The Walking Dead Season 7 – Ep. 14 “The Other Side”: A Review

Posted: 03/21/2017 in Uncategorized


Well, this was easily the weakest episode this season. My wife used the “f” word numerous times as watched it…the “f” word of course being “filler”. While there were some good moments and some emotional baggage was duly sorted, not a heck of a lot got done. The Hilltop leadership angle did get some proper traction including the establishment of some alliances. The majority of the ep however stood or fell on the Rosita (Christian Serratos)/Sasha(Sonequa Martin-Green) road trip to the Saviors’ compound. My opinion on this journey is offered below.

I will open with the stronger aspect of this run, the Hilltop prep for war. Essentially already led by Maggie Green (Lauren Cohan), the community begins its transition from producer to warrior. A quick run through of Maggie’s routine is presented sans dialogue (none is needed) showing her efficiently making plans and running the community via her earned respect. Maggie’s second is now Enid (Katelyn Nacon) who has evolved from the stand offish loner into a young woman with hope and something she now wants to fight for. The relationship between the two characters is sisterly, both earnest and organic. It is also an evolution of sorts as Sasha begins to pull away from the same role via her meeting with Rosita and imminent foolhardy plan.

Jesus (Tom Payne) is the bridge between the community, Maggie and cowardly leader Gregory (Xander Berkeley). With this episode, we learn that the bridge has become shaky, via Gregory’s fear of losing his tenuous rule to a superior leader. Berkeley excels at creepy. Seeing him with diminished ‘coping’ resources as well as his witnessing the respect already shown Maggie, the viewer is well aware he will pull something awful. Maggie’s earlier words last season about his being a coward and therefore dangerous resonate throughout this run. The arrival of the Saviors led by Simon (Steven Ogg) yields tension laden moments as well as some closure between Maggie and Daryl (Norman Reedus). Yet another creepy moment is had between a Savior and Enid.

The scene in which Maggie and Daryl are trapped together in a cellar avoiding detection played well. Her emotional strength is ably presented as she reaches out to DD, pushing past his guilt over Glen’s death and assuring him she doesn’t hold him responsible. Her asking his help to win preceded by her telling him “You’re one of the good things in this world” is powerfully poignant. That she ends this declaration with “Glen thought so too” bats the scene out of the park. Maggie’s ascension as Hilltop’s leader is inevitable, a “when” rather than an “if”.
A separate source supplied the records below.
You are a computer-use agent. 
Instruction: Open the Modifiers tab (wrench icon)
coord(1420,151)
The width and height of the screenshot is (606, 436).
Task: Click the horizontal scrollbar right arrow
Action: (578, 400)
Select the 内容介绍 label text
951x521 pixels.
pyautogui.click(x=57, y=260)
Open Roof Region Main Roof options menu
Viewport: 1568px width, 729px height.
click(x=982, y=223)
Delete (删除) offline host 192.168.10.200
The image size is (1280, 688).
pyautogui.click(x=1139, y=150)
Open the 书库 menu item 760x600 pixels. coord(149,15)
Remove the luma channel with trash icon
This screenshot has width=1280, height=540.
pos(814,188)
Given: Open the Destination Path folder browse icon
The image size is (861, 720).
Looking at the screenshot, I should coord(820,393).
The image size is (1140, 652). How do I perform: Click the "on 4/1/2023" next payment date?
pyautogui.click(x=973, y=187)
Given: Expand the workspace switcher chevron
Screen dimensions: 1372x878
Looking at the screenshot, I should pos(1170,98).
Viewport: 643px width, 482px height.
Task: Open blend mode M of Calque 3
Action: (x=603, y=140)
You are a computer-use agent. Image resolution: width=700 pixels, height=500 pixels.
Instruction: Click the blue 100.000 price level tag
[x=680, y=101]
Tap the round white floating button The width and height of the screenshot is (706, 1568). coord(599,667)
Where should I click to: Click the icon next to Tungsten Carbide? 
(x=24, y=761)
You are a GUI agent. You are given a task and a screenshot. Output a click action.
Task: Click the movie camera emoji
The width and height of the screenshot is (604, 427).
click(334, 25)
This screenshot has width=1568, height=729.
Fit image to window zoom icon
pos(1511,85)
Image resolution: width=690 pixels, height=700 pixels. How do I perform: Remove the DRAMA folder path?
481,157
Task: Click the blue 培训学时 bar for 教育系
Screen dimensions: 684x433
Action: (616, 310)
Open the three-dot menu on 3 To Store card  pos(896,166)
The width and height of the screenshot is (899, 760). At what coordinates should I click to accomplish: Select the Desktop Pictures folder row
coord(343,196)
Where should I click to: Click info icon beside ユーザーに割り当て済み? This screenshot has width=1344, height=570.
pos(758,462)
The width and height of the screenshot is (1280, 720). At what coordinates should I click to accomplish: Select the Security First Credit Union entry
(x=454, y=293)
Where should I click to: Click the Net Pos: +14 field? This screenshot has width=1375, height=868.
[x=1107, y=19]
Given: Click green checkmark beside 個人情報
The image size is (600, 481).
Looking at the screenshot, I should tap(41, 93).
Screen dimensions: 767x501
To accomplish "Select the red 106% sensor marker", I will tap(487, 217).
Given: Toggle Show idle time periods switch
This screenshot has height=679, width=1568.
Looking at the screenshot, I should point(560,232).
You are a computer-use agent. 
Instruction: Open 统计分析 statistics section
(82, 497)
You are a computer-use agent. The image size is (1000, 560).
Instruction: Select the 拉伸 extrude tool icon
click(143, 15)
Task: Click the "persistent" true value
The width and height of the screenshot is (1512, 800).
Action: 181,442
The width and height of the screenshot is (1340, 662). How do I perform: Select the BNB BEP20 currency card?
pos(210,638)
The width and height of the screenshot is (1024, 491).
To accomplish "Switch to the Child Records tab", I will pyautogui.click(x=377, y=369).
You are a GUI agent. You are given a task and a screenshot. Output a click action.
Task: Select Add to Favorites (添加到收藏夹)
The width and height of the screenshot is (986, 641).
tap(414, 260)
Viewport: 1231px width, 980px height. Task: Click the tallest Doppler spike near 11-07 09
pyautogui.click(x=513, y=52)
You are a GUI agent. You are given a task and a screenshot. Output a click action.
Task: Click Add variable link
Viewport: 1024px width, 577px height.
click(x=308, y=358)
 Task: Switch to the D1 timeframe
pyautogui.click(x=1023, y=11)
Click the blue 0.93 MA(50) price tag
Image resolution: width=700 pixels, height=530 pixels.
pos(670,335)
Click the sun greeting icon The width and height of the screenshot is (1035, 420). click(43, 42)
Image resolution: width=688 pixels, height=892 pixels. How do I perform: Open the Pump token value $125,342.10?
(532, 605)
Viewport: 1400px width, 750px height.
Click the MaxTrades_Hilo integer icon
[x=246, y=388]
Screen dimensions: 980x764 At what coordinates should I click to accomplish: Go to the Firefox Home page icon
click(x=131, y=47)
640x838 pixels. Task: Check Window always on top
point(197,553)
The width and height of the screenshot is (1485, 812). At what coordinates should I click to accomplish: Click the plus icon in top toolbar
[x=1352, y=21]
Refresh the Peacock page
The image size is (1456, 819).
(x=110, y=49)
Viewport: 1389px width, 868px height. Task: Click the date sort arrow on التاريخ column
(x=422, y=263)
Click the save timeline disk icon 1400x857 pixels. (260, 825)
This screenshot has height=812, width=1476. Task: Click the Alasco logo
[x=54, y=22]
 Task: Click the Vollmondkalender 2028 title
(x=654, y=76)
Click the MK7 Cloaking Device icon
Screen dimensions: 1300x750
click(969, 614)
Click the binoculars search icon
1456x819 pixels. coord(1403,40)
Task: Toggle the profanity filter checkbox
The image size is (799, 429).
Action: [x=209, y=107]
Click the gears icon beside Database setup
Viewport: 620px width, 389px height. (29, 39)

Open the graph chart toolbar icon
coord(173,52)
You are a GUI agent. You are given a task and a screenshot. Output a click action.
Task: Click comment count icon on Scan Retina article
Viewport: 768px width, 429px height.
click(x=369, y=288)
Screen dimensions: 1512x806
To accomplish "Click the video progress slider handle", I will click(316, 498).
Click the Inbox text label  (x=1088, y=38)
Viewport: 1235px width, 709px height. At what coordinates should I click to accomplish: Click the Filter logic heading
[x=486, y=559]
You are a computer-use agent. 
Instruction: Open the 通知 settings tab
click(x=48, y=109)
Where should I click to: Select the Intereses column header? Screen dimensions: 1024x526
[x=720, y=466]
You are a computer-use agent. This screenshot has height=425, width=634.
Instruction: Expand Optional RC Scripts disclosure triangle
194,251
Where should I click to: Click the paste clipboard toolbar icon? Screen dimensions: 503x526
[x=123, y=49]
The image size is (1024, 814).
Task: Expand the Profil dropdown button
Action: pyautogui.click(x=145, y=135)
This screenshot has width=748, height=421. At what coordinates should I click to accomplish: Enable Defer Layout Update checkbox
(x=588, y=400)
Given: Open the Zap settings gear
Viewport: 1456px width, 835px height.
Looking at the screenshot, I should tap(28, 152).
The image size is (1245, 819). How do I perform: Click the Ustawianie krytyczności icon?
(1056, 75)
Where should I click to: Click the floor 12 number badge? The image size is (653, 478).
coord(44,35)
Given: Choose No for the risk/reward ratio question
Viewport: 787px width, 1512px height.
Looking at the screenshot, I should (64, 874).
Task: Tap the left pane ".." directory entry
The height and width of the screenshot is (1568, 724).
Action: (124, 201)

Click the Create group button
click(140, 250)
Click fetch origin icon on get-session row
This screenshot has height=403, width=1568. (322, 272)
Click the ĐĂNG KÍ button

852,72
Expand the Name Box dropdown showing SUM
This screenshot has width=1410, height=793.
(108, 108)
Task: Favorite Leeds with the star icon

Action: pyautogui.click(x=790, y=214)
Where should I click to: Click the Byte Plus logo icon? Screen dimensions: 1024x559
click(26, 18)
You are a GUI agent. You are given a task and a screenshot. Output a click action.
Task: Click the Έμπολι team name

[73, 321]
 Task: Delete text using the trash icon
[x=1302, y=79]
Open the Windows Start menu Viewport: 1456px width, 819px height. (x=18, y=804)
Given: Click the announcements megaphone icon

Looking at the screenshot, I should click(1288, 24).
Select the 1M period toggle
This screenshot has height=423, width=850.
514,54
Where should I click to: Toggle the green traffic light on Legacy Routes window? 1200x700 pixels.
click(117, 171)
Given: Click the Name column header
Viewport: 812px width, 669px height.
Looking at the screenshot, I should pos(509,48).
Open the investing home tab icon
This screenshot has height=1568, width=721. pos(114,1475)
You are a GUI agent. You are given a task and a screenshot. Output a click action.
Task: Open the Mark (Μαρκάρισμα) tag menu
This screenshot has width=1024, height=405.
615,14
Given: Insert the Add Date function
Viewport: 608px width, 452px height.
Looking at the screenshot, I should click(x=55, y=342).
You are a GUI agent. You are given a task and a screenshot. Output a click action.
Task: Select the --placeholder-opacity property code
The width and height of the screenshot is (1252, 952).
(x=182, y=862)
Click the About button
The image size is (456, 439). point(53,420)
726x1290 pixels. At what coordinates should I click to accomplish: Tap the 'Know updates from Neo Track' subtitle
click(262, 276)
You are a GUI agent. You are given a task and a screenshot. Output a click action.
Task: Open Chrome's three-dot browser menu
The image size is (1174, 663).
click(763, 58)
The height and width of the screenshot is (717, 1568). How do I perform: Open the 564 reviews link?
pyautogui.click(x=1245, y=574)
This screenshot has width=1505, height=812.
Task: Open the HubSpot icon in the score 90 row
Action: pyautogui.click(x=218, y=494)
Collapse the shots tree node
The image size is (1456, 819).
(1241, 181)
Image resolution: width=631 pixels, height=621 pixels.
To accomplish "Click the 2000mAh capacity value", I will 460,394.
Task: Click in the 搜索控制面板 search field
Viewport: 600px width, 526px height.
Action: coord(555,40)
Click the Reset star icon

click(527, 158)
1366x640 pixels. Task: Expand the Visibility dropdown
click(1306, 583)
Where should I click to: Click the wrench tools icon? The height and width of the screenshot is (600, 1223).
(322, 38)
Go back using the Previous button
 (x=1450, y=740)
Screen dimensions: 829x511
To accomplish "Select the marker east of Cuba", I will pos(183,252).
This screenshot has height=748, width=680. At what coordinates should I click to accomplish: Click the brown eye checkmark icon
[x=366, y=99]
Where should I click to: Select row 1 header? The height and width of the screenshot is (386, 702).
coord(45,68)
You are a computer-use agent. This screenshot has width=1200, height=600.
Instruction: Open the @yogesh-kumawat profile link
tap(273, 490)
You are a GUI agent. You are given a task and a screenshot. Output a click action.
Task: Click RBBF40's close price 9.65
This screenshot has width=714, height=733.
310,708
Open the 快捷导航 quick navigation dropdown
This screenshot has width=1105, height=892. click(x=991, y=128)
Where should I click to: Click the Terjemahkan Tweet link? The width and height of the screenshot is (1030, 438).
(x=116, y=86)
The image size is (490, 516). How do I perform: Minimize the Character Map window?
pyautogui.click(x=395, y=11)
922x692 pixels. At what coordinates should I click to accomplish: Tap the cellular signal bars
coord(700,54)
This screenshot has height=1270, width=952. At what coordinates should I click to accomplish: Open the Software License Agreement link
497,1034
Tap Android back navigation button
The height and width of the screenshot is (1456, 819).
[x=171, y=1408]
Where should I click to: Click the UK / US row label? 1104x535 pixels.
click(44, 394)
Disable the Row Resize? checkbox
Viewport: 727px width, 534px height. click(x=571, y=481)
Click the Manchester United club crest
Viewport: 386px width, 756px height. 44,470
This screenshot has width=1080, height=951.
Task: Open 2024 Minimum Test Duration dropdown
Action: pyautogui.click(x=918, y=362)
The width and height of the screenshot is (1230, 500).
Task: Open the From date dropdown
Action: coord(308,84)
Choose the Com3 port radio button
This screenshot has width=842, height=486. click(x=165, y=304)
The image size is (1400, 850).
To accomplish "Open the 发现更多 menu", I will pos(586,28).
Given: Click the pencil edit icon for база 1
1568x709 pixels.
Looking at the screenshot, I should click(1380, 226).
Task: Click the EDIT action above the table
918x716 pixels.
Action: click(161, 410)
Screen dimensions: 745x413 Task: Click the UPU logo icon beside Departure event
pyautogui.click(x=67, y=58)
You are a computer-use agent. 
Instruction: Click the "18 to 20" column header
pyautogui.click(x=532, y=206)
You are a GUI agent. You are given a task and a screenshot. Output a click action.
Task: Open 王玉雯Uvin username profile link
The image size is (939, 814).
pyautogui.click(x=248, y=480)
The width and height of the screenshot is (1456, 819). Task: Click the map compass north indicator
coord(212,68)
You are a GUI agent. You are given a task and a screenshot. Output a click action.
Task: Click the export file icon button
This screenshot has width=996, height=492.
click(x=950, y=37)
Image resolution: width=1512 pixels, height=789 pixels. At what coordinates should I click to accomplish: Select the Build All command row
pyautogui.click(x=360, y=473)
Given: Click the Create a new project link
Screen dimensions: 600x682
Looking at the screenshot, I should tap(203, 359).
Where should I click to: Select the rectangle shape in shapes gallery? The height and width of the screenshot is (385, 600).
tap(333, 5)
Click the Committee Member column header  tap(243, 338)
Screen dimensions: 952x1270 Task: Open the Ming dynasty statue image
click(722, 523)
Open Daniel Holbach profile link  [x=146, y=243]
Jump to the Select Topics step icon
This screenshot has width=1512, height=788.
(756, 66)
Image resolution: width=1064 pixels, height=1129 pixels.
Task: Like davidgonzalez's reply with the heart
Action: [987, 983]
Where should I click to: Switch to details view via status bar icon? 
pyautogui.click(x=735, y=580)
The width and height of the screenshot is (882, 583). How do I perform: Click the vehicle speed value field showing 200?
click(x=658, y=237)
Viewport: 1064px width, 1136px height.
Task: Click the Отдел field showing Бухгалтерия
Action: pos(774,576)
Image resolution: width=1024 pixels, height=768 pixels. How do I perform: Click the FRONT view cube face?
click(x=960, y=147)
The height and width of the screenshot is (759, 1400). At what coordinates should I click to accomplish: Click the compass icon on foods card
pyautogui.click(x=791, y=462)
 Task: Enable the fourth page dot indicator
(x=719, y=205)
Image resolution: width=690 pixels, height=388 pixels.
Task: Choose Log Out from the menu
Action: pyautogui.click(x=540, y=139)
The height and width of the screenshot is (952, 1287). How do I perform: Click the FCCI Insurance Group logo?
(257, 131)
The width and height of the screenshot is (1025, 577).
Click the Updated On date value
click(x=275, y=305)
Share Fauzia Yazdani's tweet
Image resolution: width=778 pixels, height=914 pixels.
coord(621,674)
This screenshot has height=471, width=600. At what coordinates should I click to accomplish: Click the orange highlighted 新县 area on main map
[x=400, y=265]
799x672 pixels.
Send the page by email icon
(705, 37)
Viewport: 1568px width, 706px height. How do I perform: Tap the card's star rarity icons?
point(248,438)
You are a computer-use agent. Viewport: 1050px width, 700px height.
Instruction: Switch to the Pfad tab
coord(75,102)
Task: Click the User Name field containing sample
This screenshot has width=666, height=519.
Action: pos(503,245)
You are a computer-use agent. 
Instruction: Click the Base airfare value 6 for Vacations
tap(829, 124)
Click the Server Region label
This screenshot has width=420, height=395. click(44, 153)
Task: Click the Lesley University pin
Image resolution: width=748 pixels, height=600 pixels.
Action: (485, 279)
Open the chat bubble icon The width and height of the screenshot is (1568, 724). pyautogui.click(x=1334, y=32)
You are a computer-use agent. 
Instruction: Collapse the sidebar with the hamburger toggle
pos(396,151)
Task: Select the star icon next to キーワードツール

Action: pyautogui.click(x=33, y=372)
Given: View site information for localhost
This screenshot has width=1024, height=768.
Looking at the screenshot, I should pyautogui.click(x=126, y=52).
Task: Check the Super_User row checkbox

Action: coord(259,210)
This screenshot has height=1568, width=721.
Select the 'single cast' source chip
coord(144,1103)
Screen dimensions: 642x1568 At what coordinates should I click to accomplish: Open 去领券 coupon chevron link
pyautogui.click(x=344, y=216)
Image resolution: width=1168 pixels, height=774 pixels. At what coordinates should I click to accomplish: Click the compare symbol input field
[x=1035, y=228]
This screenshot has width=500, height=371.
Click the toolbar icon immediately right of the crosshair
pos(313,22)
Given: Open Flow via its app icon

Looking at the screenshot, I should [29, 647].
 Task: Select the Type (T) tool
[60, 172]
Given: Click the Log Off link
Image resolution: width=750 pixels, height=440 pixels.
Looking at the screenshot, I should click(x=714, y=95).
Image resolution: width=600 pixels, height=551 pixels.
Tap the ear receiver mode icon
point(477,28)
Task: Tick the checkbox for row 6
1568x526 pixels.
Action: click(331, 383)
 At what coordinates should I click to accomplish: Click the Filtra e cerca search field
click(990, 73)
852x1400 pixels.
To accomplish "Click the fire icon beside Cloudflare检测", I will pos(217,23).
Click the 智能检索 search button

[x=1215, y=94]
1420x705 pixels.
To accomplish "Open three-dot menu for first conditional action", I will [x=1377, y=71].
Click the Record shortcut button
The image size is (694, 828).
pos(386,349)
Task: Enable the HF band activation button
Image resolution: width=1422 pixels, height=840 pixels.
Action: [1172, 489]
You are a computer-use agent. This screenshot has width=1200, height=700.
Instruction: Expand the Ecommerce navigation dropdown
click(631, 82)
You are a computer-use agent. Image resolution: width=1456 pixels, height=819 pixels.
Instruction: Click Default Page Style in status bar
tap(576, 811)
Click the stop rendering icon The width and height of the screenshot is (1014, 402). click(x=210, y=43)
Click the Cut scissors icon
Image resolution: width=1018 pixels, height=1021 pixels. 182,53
Simon is vile. He is no Mini Negan however. He is his own animal and his playing to Gregory’s baser nature via an invitation to talk and share a drink should the beleaguered ‘leader’ ever have problems with ‘competing forces’ is a deft play by the Savior. Gregory’s meeting with Jesus in which he alienates him sets the fuse for further plays in the next episode. The procuring of Dr. Carson (R. Keith Harris) due to Negan’s vicious punishment of the Savior’s in house physician adds another loss to the already scant medical resources populating both Hilltop and Alexandria. Jesus holding Gregory accountable for this action however isn’t exactly fair. Hilltop is presently a powder keg.

Now for the not so good: Rosita and Sasha’s plan to eliminate Negan (Jeffrey Dean Morgan) is just plain insane. There is no positive outcome to this plan. Should they successfully kill the Saviors’ leader, the retribution toward their people would be catastrophic. If they fail, not only would they die or something equally unpleasant, but the retribution obtained afterward would be equally horrific. Anyone wondering how vile Negan truly is need only hearken back two episodes to his savagely eliminating his own Dr. Carson (Tim Parati). This episode did give us a bit of back story regarding Rosita, but it is not enough to sustain a character so immersed in her suffering and guilt that she has built a wall of hostility toward essentially everyone. Sasha joining her is a mixture of guilt over Abraham’s (Michael Cudlitz) demise as well as a death wish. Sasha’s tendency toward ending her existence has been a plot device used off and on for a number of seasons. With Sasha, we have a character who feels she had done all she can and that she needs to make a difference via an epic action or sacrifice. Rosita is hurting and while she does move forward slightly in this run, the revelation that one aspect of her suffering and guilt might truly not have been worth it comes to bear. Sasha’s end action can be read either as heroic or suicidal.

This latest run of WD had some cool moments and plot trajectory but overall was not outstanding. WD however remains well worth your time and with two episodes to go until this season’s end, I have every confidence in a tremendous delivery by the finale.